The Houthi rebel movement and Yemen’s internationally recognized government have been engaged in civil war since 2014.

The report is “politicized and biased,” Al-Eryani posted on X (formerly Twitter).

“The report ignores the heinous crime committed by the terrorist Houthi militia in burning dozens of African immigrants in one of the detention centers it runs in the hijacked capital Sanaa in March 2021, which resulted in the death and injury of 170 immigrants,” he said.

Al-Eryani also said that the Houthi movement seeks to recruit African migrants to its war effort, giving them a choice between paying a fee or enlisting. He wrote that migrants have been used “in combat and logistic activities such as transporting weapons, ammunition, and food, building barricades, and digging trenches on the frontlines.”

All parties in Yemen’s conflict have been involved in acts of violence against African migrants

Wedad al-Qadi, a professor of political sociology at Sanaa University, described the treatment of African migrants at the Saudi-Yemen border as “a clear violation of UN charters.”

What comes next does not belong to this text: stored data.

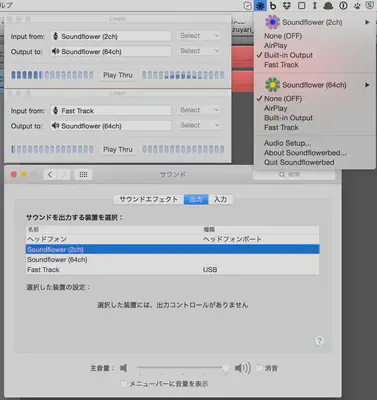The height and width of the screenshot is (400, 377).
Task: Open the Select dropdown for Fast Track input
Action: [x=200, y=110]
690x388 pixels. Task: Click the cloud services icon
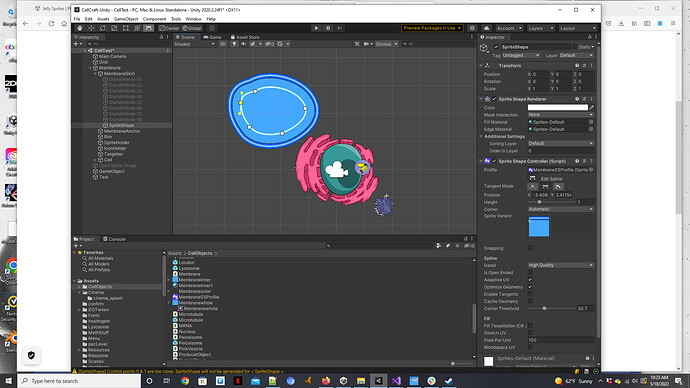486,28
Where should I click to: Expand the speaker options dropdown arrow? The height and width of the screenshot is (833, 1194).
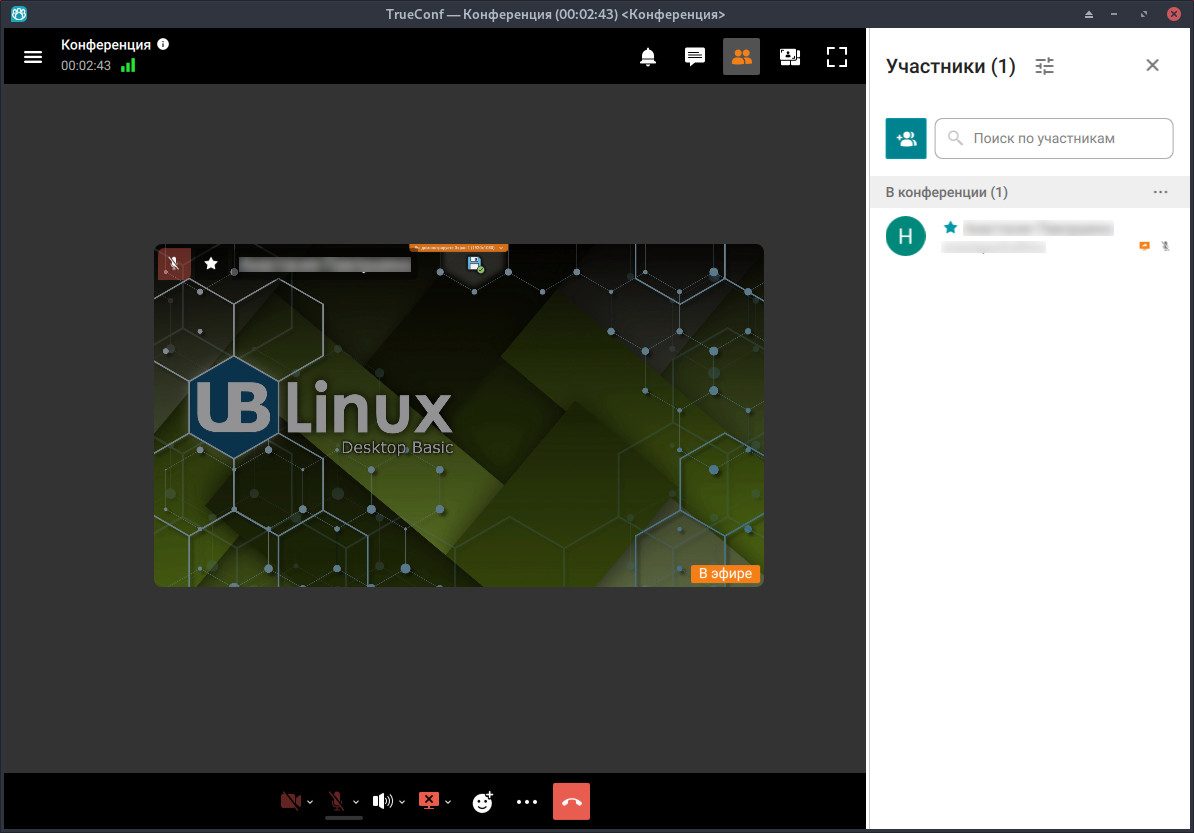pyautogui.click(x=402, y=802)
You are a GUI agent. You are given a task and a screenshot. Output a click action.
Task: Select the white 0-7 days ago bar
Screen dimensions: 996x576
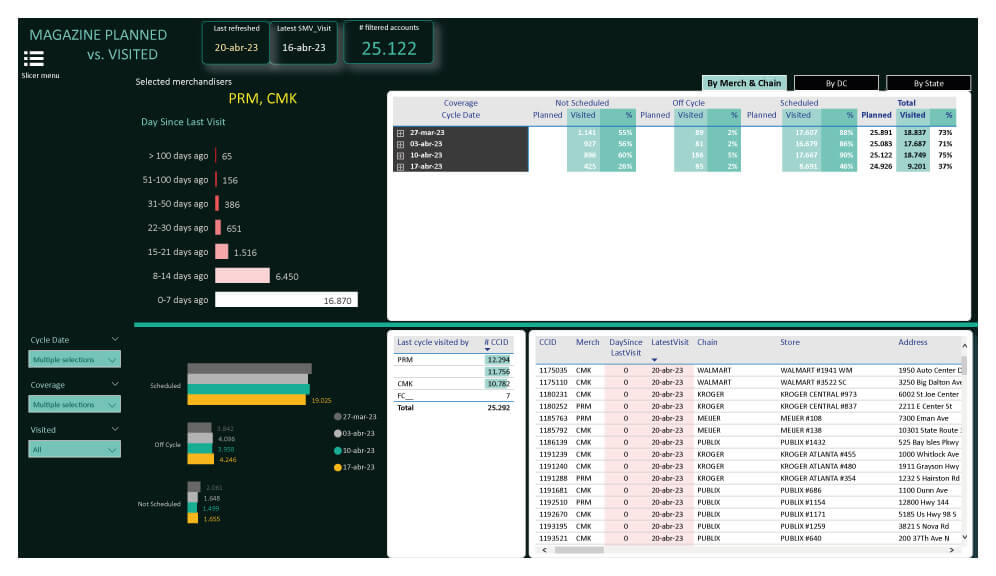(x=286, y=300)
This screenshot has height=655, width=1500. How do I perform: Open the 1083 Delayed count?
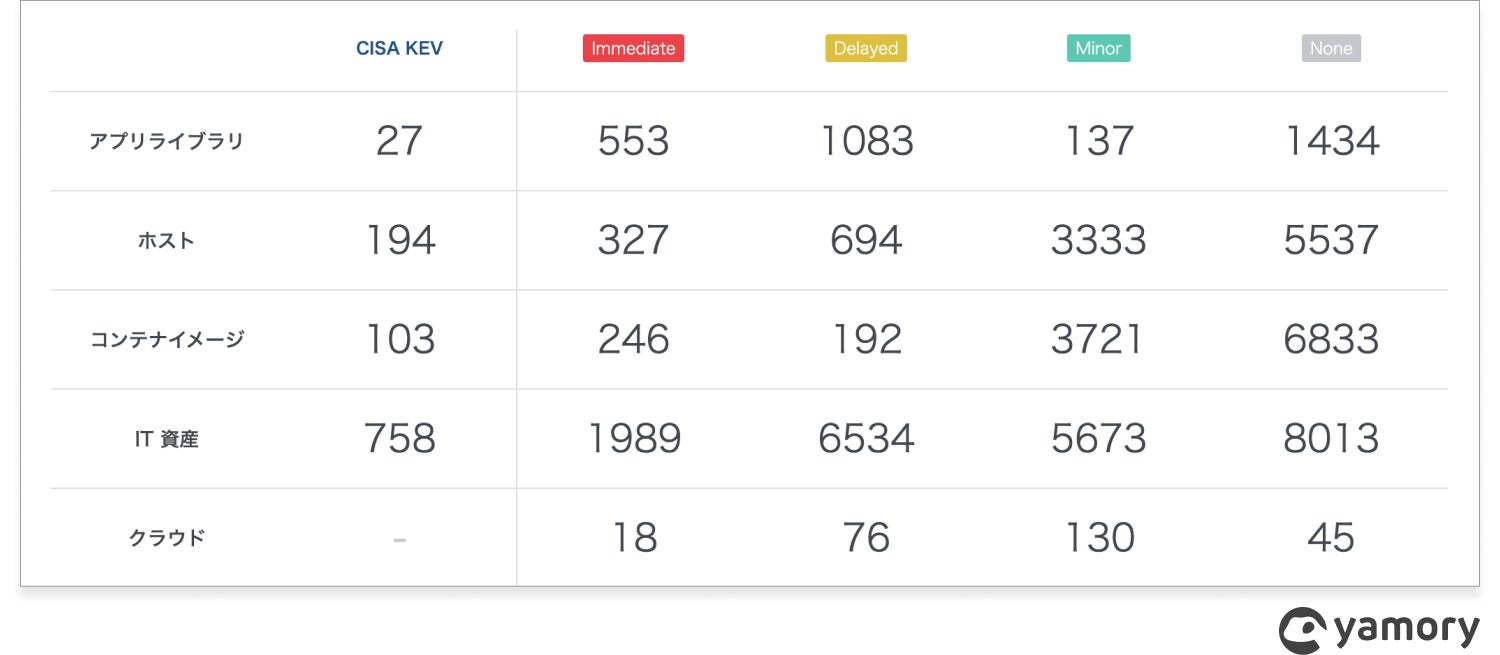(x=866, y=141)
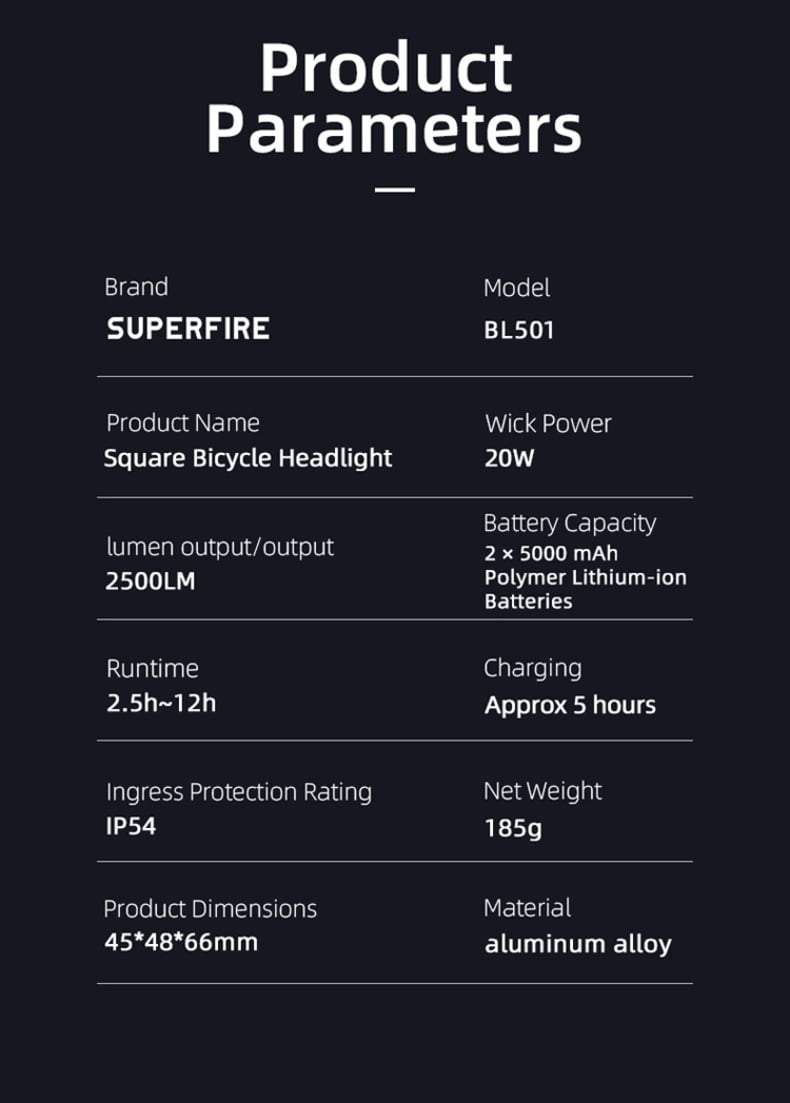Image resolution: width=790 pixels, height=1103 pixels.
Task: Click the 45*48*66mm dimensions value
Action: click(181, 942)
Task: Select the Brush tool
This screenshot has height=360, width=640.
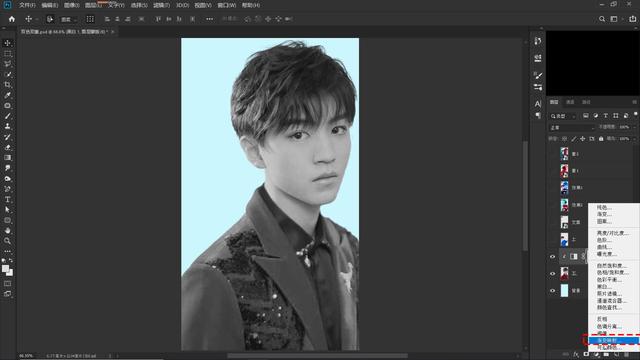Action: click(7, 116)
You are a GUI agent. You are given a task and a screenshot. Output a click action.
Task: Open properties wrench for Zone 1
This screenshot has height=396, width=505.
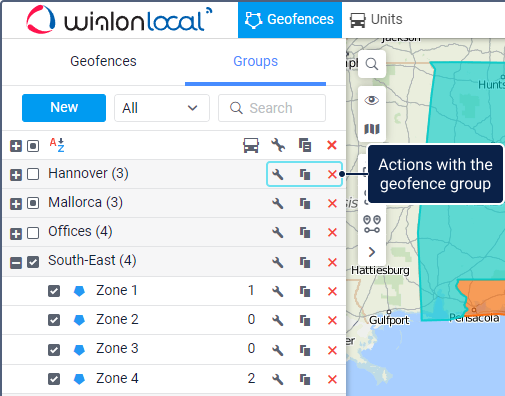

“All parties in Yemen’s conflict have been involved in acts of violence against African migrants,” she told The Media Line.

She too mentioned the fire caused by Houthi forces that destroyed African migrant camps, and said that both the Houthis and the internationally recognized government have tried to recruit African migrants for combat operations.

Ethiopians have suffered greatly from the warring parties in Yemen throughout the war period. They were subjected to systematic torture, sometimes reaching murder

Ethiopian journalist Anwar Ibrahim told The Media Line that the root cause of the challenges for Ethiopian migrants is the poverty forcing them out of their country.

“Ethiopians have suffered greatly from the warring parties in Yemen throughout the war period,” he said. “They were subjected to systematic torture, sometimes reaching murder.”

He said that the Ethiopian government has called for a joint investigation with Saudi Arabia into the report’s allegations.

Nabil Al-Deqri, a self-employed land transport professional, told The Media Line that he has witnessed dozens of African migrants arriving daily to ports in the Gulf of Aden. The ports are under the control of the Southern Transitional Council, a secessionist group opposed to the Houthis.

Al-Deqri recalled seeing migrants arrested and beaten.

“Most of them ask me to take them to Sanaa and from there to the city of Saada to find work and then migrate [to Saudi Arabia],” he said.

“Many have told me about how their relatives were killed while entering Saudi Arabia and that they have no other option to survive.”

According to the UN’s International Organization for Migration, hundreds of thousands of migrants have traveled through Yemen and the Horn of Africa in recent years to try to reach Saudi Arabia, often relying on smugglers.

In the first half of this year alone, 77,000 migrants crossed into Yemen from the Gulf of Aden. The IOM noted that the increasing number of migrants is leading to greater human rights violations.